Double-ended (DE) ballasts are a type of ballast for HPS and/or MH bulbs. These ballasts support bulbs that produce highly luminous light as a result of the combination of mercury gas and metal halide. This combination produces up to five times the light of a similarly sized incandescent lamp and more light on the spectrum of natural light than HPS lamps. Double-ended lighting and ballasts are popular with many growers due to their longevity, reliability, and efficiency.
Ballasts for Fluorescent Bulbs
Ballasts for fluorescent lighting come in numerous types as well to expand the array of available choices. There are programmed ballasts, rapid start ballasts, and instant start ballasts for fluorescent lighting. In all cases, the ballast supplies the needed voltage to start and regulate the current to ignite and keep the light output steady. Without a fluorescent ballast, the useful life of the bulb would be greatly reduced as it would draw too much power and burn out.
Programmed Ballasts — These ballasts supply energy to the bulbs once the electrodes or cathodes inside have warmed enough to power the light. This gradual start prolongs the life of not only the bulbs, but the entire fixture. The programmed ballast follows a sequence to start and operate the bulbs. With little variation, the ballast will first initiate a preheating stage. After sufficient current is present, the next step is to supply higher voltage throughout the lamp to establish an arc that produces the glow from the bulb that we are all familiar with. Some high-end programmed ballasts can go from step one to step two in well under one second.
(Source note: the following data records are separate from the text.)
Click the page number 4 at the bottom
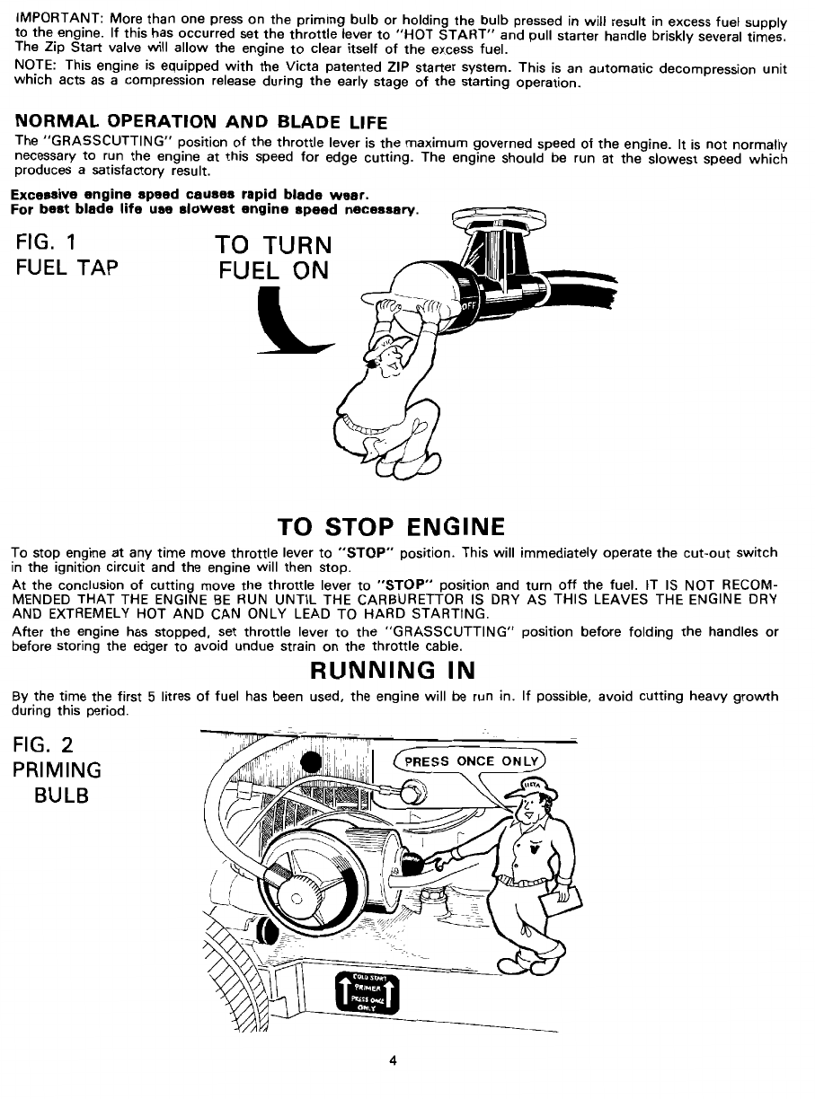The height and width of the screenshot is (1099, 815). (x=393, y=1059)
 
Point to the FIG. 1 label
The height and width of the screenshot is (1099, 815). (x=49, y=243)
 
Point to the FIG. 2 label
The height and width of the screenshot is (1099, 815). (x=49, y=744)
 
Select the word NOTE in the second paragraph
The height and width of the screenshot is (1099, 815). (x=35, y=66)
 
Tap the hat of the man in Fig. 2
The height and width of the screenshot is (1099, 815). (x=536, y=790)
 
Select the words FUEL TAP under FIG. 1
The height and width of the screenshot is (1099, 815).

The main advantage to the programmed start ballast is the ease in which the bulb is activated — it will allow for many tens of thousands of starts per bulb. The cost of this longevity is that they take longer to light up and may flicker in the process, meaning that your plants will not get the full spectrum of light at the first flip of the switch.
Rapid Start Ballasts — These ballasts are not vastly different, but as the name implies the lamp lights up sooner than with programmed ballasts. In rapid start ballasts, the electrodes are preheated in the starter, which still reduces the voltage needed to start the light, but it can essentially light up almost as soon as it is turned on without risking the bulb’s longevity. Bulbs in a rapid start ballast will not last quite as long as with programmed start ballasts but will last longer than with instant start ballasts.
Instant Start Ballasts — These ballasts require higher voltage than either the programmed or rapid start ballasts but will allow for fluorescent bulbs to light up (you guessed it) instantly. These types of ballasts can be more efficient than other types, but only in applications where the bulbs are not frequently turned off and on. Growers that only turn their lights on once per day may do well with instant starts, but if the photoperiods are micromanaged with numerous starts and stops, the instant start ballast will go through bulbs much quicker than its counterparts.
If all of this still serves only to confuse you instead of giving more clarity on the choices of ballasts out there, don’t fret. Decide what you want to grow first. Determine the characteristics of your grow space. Decide what aspects appeal to you most. Is it initial start-up cost? Prolonged energy savings? The quality of the light that you want? Once you have these figured out, the choice of ballast may fall into place more easily. Visit your local garden, hydro, or grow store with the answers to the above questions and they will most certainly be able to help you select an appropriate ballast for your light type, grow space, and crop.